━━━━━ DATASET
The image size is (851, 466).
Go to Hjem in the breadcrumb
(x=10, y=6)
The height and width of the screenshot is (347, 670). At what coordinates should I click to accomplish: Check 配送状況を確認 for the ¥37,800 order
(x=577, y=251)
━━━━━━━━━━
→ **WORK REQUIRED**
All of the data above should be output exactly.

→ **FINAL ANSWER**
The image size is (851, 466).
Go to Hjem in the breadcrumb
(x=10, y=6)
The height and width of the screenshot is (347, 670). At what coordinates should I click to accomplish: Check 配送状況を確認 for the ¥37,800 order
(x=577, y=251)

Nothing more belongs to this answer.